August 15, 2024
Thursday Open Comments
Will Arty-Intel LLMs prove to be better at medicine than human physicians? That’s a trick question, because they already test better than nine in ten physicians taking their licensing exams.
Arnold Kling cites Scott Gottlieb and Peter Attia, et al, in the second and third segments within this article. The quotes are short, and I haven’t followed through to read the linked items. But the ideas are intriguing, considering that health care is now estimated to represent a sixth to a quarter of the American economy, much of it funded by government.
In more than one of the YouTube discussions that I typically watch of medicos in the low-carb diet community, they mention the physician burn-out rate is so high because doctors are generally expected to do no more than gather info on a patient’s symptoms and then to prescribe a medication for whatever is diagnosed.

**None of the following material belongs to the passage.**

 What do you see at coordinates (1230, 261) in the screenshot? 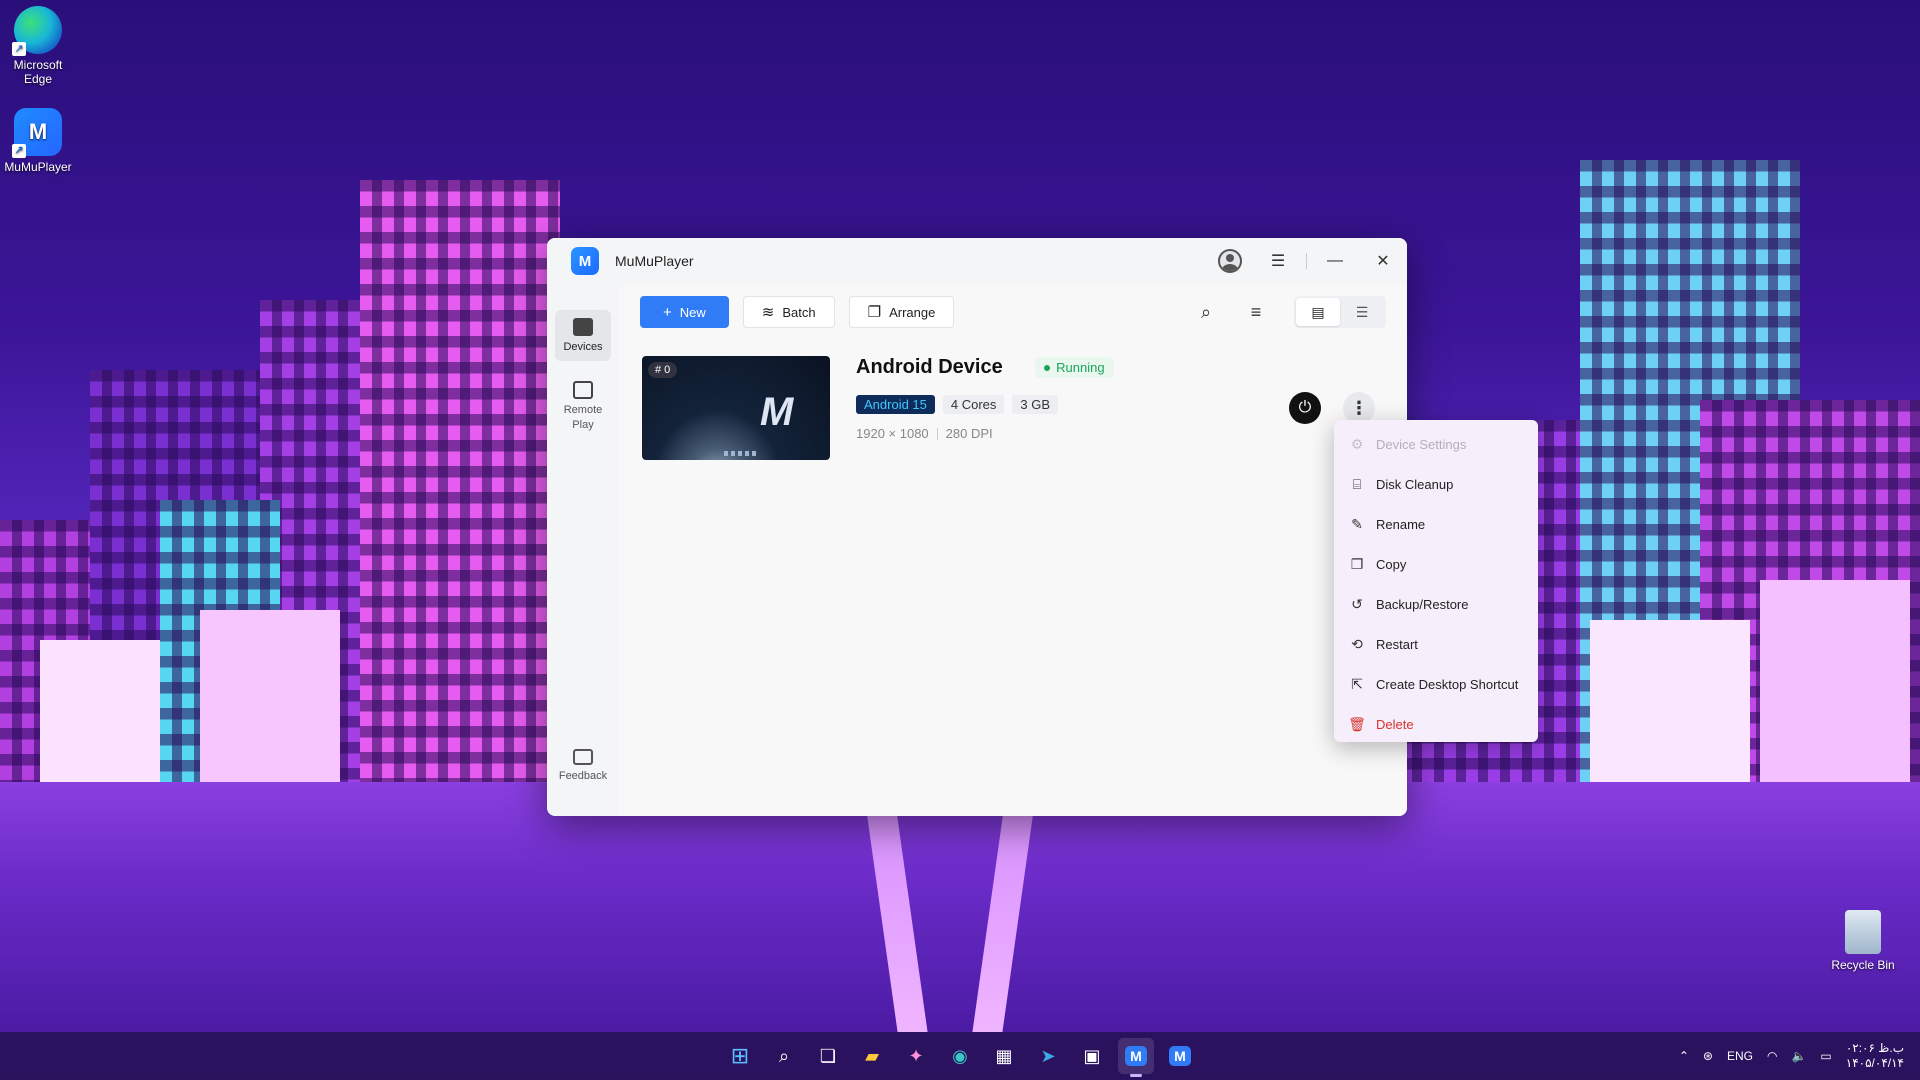
I see `account-button` at bounding box center [1230, 261].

The color-by-numbers approach is frustrating, and remarkably rigid, enforced as it is by insurers and government bureaucracies who define the “standards of care.” Physicians who don’t comply are likely to lose their licenses and livelihoods. The system logic treats patients (as one researcher quipped) as if they are suffering from a pharmaceutical deficiency, and remedying that is their only job.
Don’t get me wrong, the pharmaceutical industry has had fabulous achievements, including fighting infectious disease and so on. But it has become a massive socio-political stakeholder with gargantuan funding, and it accounts for large parts of the public’s retirement investments, giving an even larger excuse to meddling politicians and bureaucrats. The lobbying to retain the industry’s fiefdoms is predictably fierce. We might say something similar about the processed food industry—the sugary beverage people and the snack-food multinationals, to name a couple examples—without going into elaborate details of ornate conspiracy theories. Suffice it to say that there’s a happy convergence of interests between a processed food industry that might be a leading cause of long-term chronic illness and a pharmaceutical industry that needs its regular fix of long-term chronic prescription drugs (for regulating blood cholesterol, managing hypertension, and treating diabetes).

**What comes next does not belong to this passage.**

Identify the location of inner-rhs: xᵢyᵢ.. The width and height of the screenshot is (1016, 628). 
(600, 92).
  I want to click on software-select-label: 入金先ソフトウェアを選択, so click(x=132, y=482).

At any rate, if doctors are meant mainly to prescribe pills to patients, and pills are prescribed on the basis of checklists obtained by taking patients’ vital statistics, it would make sense that smart machines and computers could do the job much more evenly and efficiently than humans, who are known to suffer from emotional imbalances, physical and mental exhaustion, and the resulting lapses in judgment. Patients, too, might be more honest and forthcoming when interacting with computers than with human doctors (or vice-versa, for that matter, if they fear negligence with personal information).
Maybe I’ve talked myself into it. Computers and AI ftw! Tell them where it hurts!
Is that what the doctor ordered?

I'm listening to Eliana Johnson and Matt Continetti (subbing for Chris Stirewalt) on "Ink Stained Wretches". They're discussing the media's lockstep reporting on the Harris campaign ... all the joy! They're saying they don't think it will last, and that "Harris reality" will kick in at some point.
I think there is good chance they're wrong, and that most media will remain deeply in the tank, and that being someone other than Trump or Biden may be sufficient, regardless of everything else.
Very interesting topic. I wonder if patients would be more likely to follow the guidance of a computer than a person, since there is conditioning to believe and trust "objective" information from a machine.